BRAF-mutated metastatic melanoma can be treated with the U.S. Food and Drug Administration (FDA)-approved drug vemurafenib, an oral therapy that targets the V600E mutation in the BRAF protein. Another BRAF inhibitor, dabrafenib, has been filed with the FDA for treatment of the same patient population. BRAF inhibition results in rapid shrinkage of tumors for the majority of BRAF-mutated melanoma patients. But while treatment with a BRAF inhibitor alone results in tumor shrinkage in the short-term, patients’ tumors begin to grow again, typically 6 to 7 months after starting treatment.
“Most patients who receive BRAF inhibitor therapy undergo massive [shrinkage of their tumor mass] within 1 to 2 months of starting therapy,” says Roger Lo, MD, PhD, an assistant professor of dermatology and molecular and medical pharmacology at the University of California, Los Angeles (UCLA) School of Medicine and a researcher at the Jonsson Cancer Center, also in Los Angeles. “This initial response is most commonly incomplete and the patient is left with a residual tumor volume.”
The cells in this tumor volume are typically dormant—that is, they have stopped growing. But over time, as the tumor is exposed to the BRAF inhibitor treatment, resistance develops and the tumor begins to grow. This growth occurs because the tumor finds a way to get around the BRAF inhibition by acquiring new mutations.
At the American Association for Cancer Research (AACR) annual meeting last week in Washington, DC, Lo presented research on the ways melanoma tumors can bypass BRAF inhibitor therapy. Lo and colleagues are learning about the ways melanomas adapt to BRAF inhibitor therapy by comparing patient tumor samples before and after treatment with the drug.
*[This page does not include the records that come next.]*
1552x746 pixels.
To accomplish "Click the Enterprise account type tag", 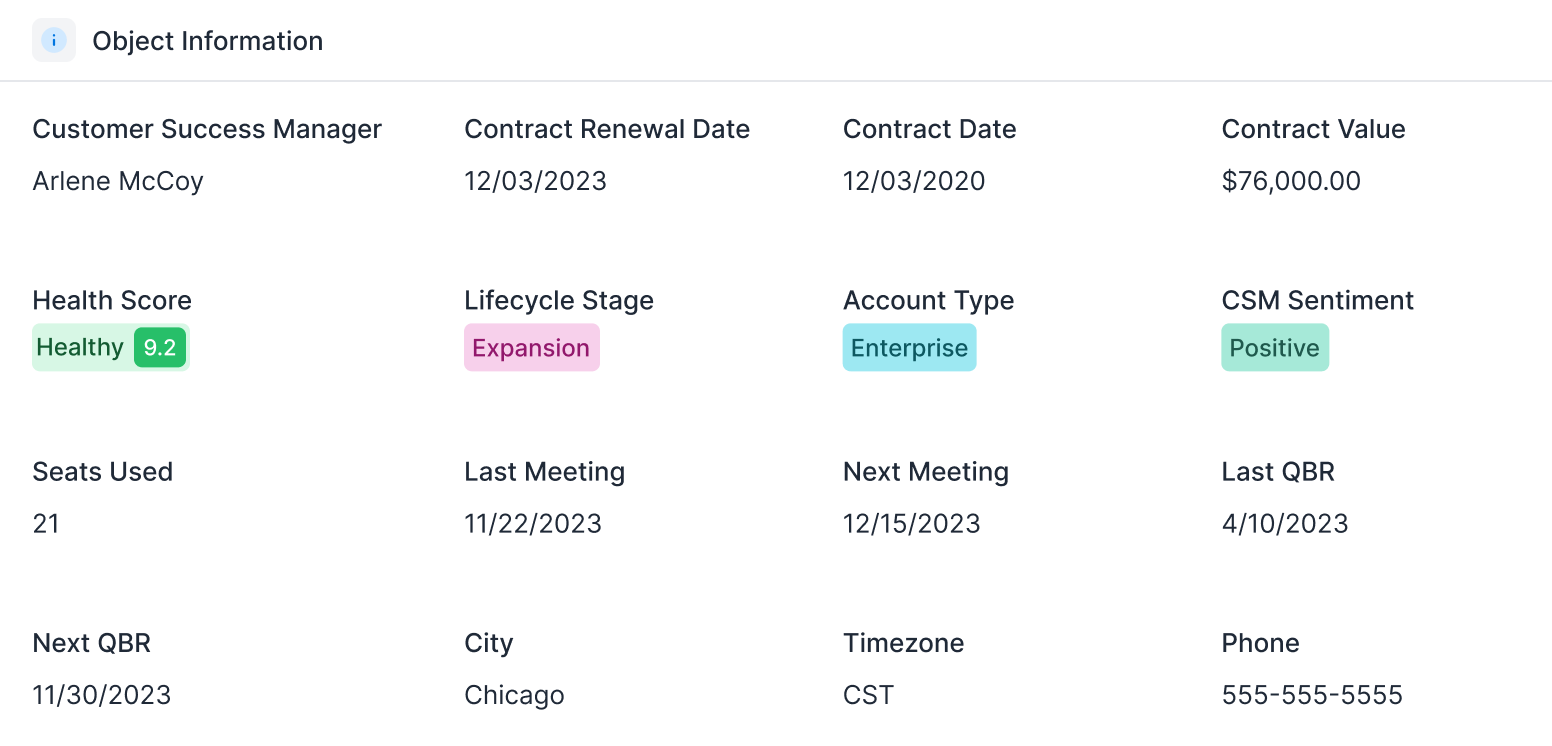I will [x=909, y=348].
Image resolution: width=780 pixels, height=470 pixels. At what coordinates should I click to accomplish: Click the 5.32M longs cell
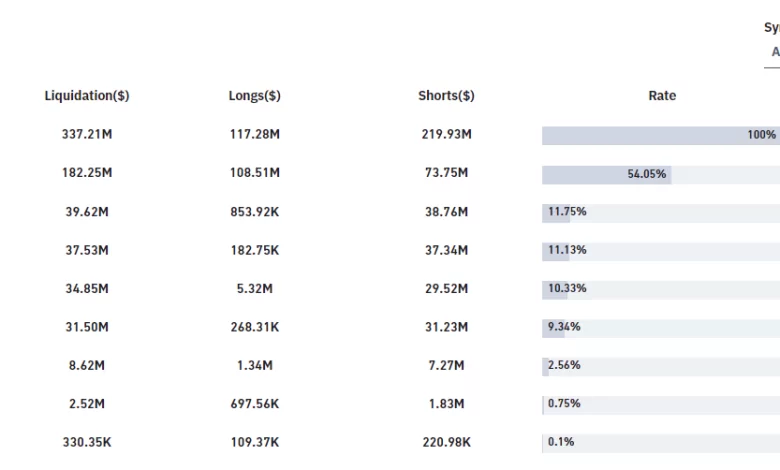(x=254, y=288)
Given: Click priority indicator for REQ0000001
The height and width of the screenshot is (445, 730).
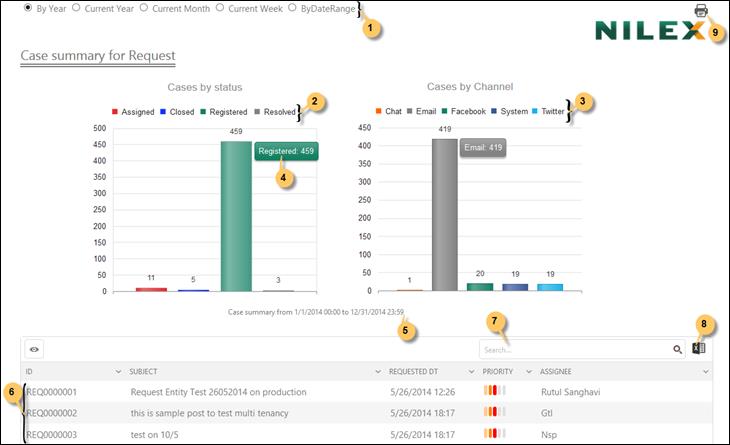Looking at the screenshot, I should coord(494,392).
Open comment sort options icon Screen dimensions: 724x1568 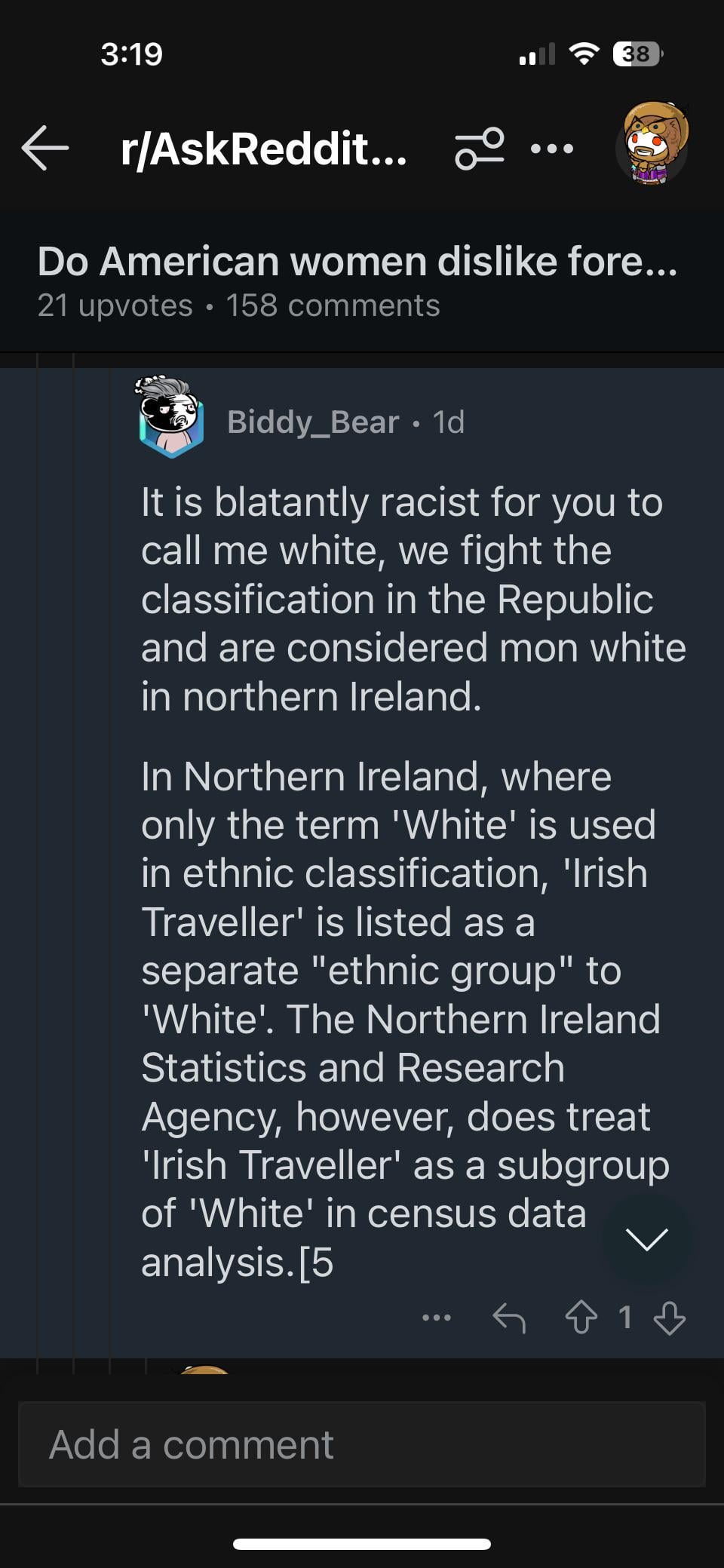480,148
The researchers are also creating cell lines from these tumor samples to conduct experiments, including testing new drug combinations that may prolong resistance development.
One combination approach currently being tested in the clinic is that of a BRAF and MEK inhibitor. Based on phase II trial data, the combination appears to extend the duration of response to a BRAF inhibitor alone (See blog post on evolution from monotherapy to combination therapy). The BRAF and MEK proteins are both part of the same mitogen-activated kinase (MAPK) pathway. BRAF signals and activates the MEK kinase, leading to activation of growth signals in the cell.
By understanding the mutations that melanomas acquire, Lo and colleagues hope to design new combination therapy trials. The major BRAF inhibitor resistance mutations that have been identified so far include increased copies of the V600E BRAF mutant gene, mutations that result in different splice-variants of BRAF, activation of NRAS (another protein in the MAPK pathway), and strongly-activating MEK mutations. There are other mutations in different signaling pathways that do not occur as frequently. Some are in the phosphoinositide 3-kinase (PIK3) pathway, which is involved in cell growth and is mutated in many different types of cancer.
Lo and colleagues have found that cells resistant to vemurafenib have increased activity of the PIK3 pathway, as measured by activation of AKT, a central protein in the pathway. Inhibiting both BRAF and the PI3K pathways in cell lines can lead to a more robust inhibition of both pathways and delay in signaling that promotes growth when cells are treated with a BRAF inhibitor alone.
But Lo has found that the context of the cell matters. The same mutation acts differently depending on the other mutations present in the cell. This genetic context of tumors will affect selection of patients likely to benefit from the various combination therapies being developed, such as combining a BRAF inhibitor with an AKT or PI3K inhibitor. Combining either of these with a BRAF inhibitor, or even a triple-combination therapy, is a rational strategy that may delay resistance development in certain patients with BRAF-mutated melanoma.